My daughter, Pari, is eleven and like other grade V children, she studies something called History. She is learning about the Indian Freedom struggle and the role Mohandas Gandhi and others played in it. Her book has some interesting facts, biographical and historical, about what Gandhi did and that his philosophy of non-violence is so important. We came to learn about the great Dandi March.
Gandhiji decided to walk from his Ashram in Sabarmati, near Ahmedabad in the western state of Gujarat to the shores of the Arabian Sea to a place called Dandi. He went there to produce salt from the sea. In doing so, he violated the law through which the colonial powers, who had the monopoly on salt, imposed taxes on the purchase of salt. The book tells us it was over 300 kilometers away.
While reading this, I was struck by a question I had never asked before. And perhaps many of you have not either. I wondered how old Gandhiji was at the time of this march. Well, the book tells us he was born in 1869, so that should make him over 60 at that time.
Why would a 60-year old frail man WALK all the way to Dandi, 300 kilometers away when there were easier modes of transport available?
The book talks factually about the march. The book states that he followed a philosophy of non-violence. But the book does not answer my question.
Here is the answer.
Gandhiji undertook to walk because, on his way he wanted to spread the messages of the freedom movement, enlist followers for the breaking of the Salt Law and put pressure on the British government. It took him about 25 days to reach Dandi and he personally addressed over 50,000 people across 40 towns and villages in that time. Gandhiji’s method sparked off a nationwide movement which extended to nearly 5 million people at over 5000 sites.

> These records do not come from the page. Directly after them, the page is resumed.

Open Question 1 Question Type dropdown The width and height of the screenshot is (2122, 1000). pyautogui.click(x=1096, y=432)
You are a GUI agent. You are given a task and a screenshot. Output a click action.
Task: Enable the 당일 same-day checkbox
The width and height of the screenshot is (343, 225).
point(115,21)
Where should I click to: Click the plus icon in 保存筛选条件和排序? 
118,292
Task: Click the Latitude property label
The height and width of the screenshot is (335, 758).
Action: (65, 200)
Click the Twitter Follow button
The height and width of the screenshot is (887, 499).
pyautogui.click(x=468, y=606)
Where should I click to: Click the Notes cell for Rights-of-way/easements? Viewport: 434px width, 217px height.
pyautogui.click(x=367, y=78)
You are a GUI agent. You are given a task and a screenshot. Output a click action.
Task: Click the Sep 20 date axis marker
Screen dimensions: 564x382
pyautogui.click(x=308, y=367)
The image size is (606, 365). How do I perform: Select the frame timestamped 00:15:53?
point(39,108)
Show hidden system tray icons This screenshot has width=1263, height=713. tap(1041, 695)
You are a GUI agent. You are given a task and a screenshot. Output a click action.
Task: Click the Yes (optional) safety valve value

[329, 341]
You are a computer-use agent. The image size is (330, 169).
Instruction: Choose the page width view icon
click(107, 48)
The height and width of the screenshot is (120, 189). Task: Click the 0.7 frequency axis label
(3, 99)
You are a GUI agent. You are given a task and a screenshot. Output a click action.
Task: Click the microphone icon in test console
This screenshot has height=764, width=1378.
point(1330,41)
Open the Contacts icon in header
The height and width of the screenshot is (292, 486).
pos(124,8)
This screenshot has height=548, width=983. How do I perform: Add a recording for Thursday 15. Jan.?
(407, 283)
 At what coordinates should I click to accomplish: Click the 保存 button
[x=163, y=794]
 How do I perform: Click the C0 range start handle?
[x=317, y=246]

The Dandi March of 1930 was an act of defiance against the colonial powers. The Salt Tax contributed to over 8% of tax revenue. Gandhiji cleverly chose Salt because he realized how common and necessary it really was. Faced with Gandhiji’s announcement to produced salt from the sea, the Viceroy then, Lord Irwin, said “At present the prospect of a salt campaign does not keep me awake at night”.
As I researched it further, I found it was not an ad-hoc choice. It was a choice carefully deliberated from among competing options. A full strategy and the combined might of all the leaders was employed to galvanize the nation. Massive preparations were undertaken prior to the actual start of the March, designed for maximum impact. Nor was it the end of the road. There were carefully thought out actions at the end of the march – a lot of if-then scenario based planning.
But hold on. The textbook mentioned nothing of this passion, strategy, ingenuity and determination of Gandhi. It tells us nothing really to substantiate why Gandhiji was famous for his non-violent principles.
The questions at the end of the book don’t reflect this either. Instead, the curriculum designers faced the creative challenge of framing questions around these. For example:
Question: M K Gandhi was born in the year ______
Technique: Multiple Choice
Question: M K Gandhi was born in the year:
Technique: Match the Following
M K Gandhi 1875
Subhash Bose 1889
Sardar Patel 1869
Technique: True or False
M K Gandhi was born in 1875? True or False
Which famous architect of the Indian Freedom Struggle was born in 1869?
Why is it that our children are trained to lose every shred of empathy, curiosity, interest and creativity?